An FDA advisory committee agreed on Friday that Zevra Therapeutics had provided sufficient efficacy data supporting the approval of arimoclomol for Niemann-Pick disease type C.
The FDA’s Genetic Metabolic Diseases Advisory Committee on Friday voted in favor of Zevra Therapeutics‘ investigational drug arimoclomol for the treatment of Niemann-Pick disease type C.
In an 11-5 vote, the panel of external experts agreed that Zevra had provided sufficient evidence to support the efficacy of arimoclomol. Still, the advisory committee expressed reservations about the drug candidate, specifically the magnitude of its clinical benefit and the ambiguities related to its non-clinical data.
“I found the effect size to be small,” Jonathan Mink, a private consultant from New York and formerly a professor of neurology, neuroscience and pediatrics at the University of Rochester Medical Center, said during the meeting. Mink voted yes in favor of Zevra but conceded that it was a “very reluctant yes.”
“Overall, the bulk of the data favored a slightly positive effect,” Mink said. “I think the unmet need is very clear. I’m not sure that this meets that need, but on balance, I voted yes.”
Walter Kraft, professor of pharmacology, medicine and surgery at the Thomas Jefferson University in Pennsylvania, voted against Zevra, saying that arimoclomol “did not meet the evidentiary standards for approval.”
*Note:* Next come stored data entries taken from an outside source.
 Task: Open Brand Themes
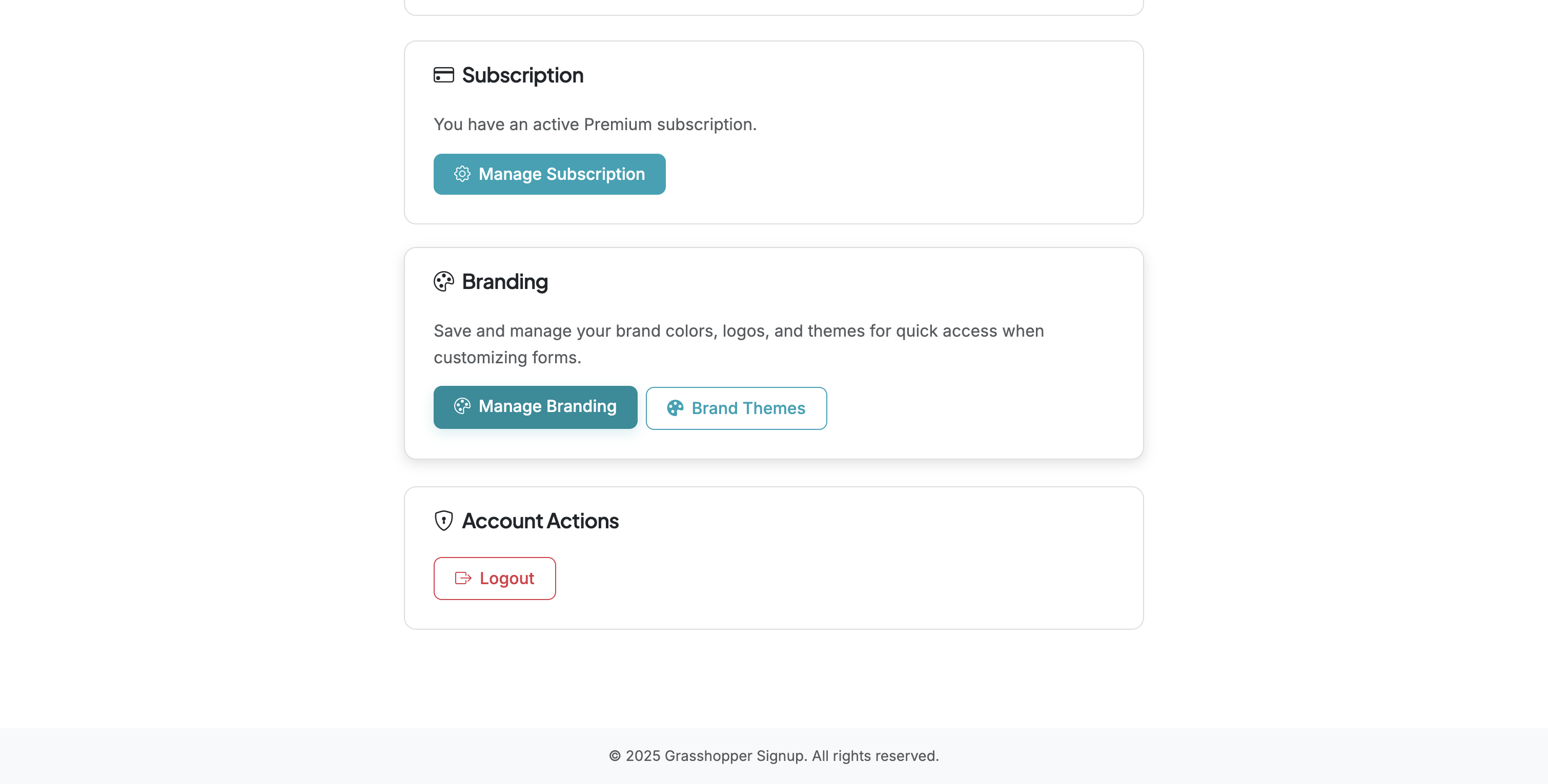click(736, 408)
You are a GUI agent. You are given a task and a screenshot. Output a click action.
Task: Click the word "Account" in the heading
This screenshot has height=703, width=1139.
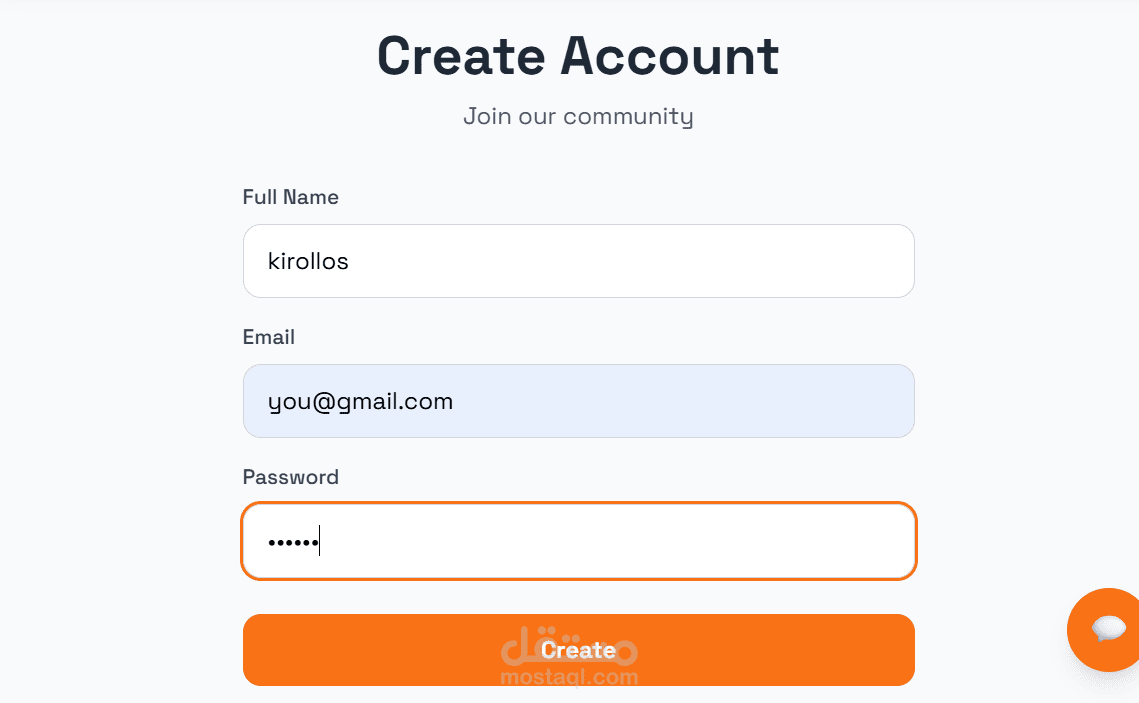tap(670, 56)
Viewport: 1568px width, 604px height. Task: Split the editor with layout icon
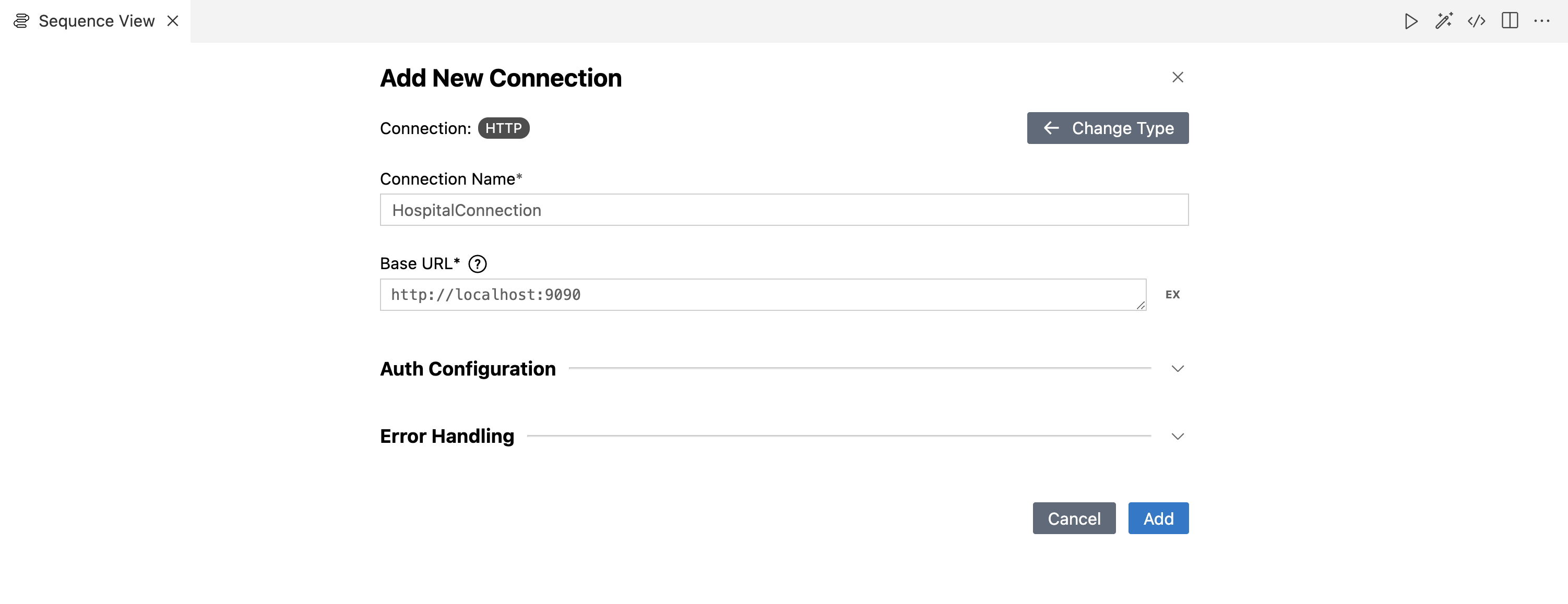point(1510,21)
“I took the perspective of a regulatory standpoint that is created for rare diseases,” Kraft said. “I do worry about approval of drugs for which there is not unequivocal evidence of efficacy. That is not without harm also in terms of diversion of resources and activity within the space.”
Arimoclomol is a small molecule that can cross the blood-brain barrier and works by making cells hardier, allowing them to resist destruction even while under stress. The FDA previously rejected the drug candidate in June 2021. In its Complete Response Letter, the regulator laid out concerns with Zevra’s choice of metric for efficacy—the five-domain NPC Clinical Severity Scale (NPCCSS) that looked at swallowing, speech, fine motor, ambulatory and cognitive function in patients.
Zevra resubmitted arimoclomol’s application in December 2023 with a rescored NPCCSS, which removed the cognition domain and employed a modified swallow scale. In all, the biotech’s data package for arimoclomol consisted of just one well-controlled trial, the findings of which were supplemented by non-clinical studies performed on mice and cellular models.
In a briefing document published ahead of Friday’s adcomm meeting, the FDA again flagged “uncertainties” in Zevra’s application, especially in the biotech’s rescoring of the NPCCSS. The regulator also asked the panel of external advisors to discuss whether Zevra had provided enough evidence for arimoclomol and whether its data package was too thin to support approval.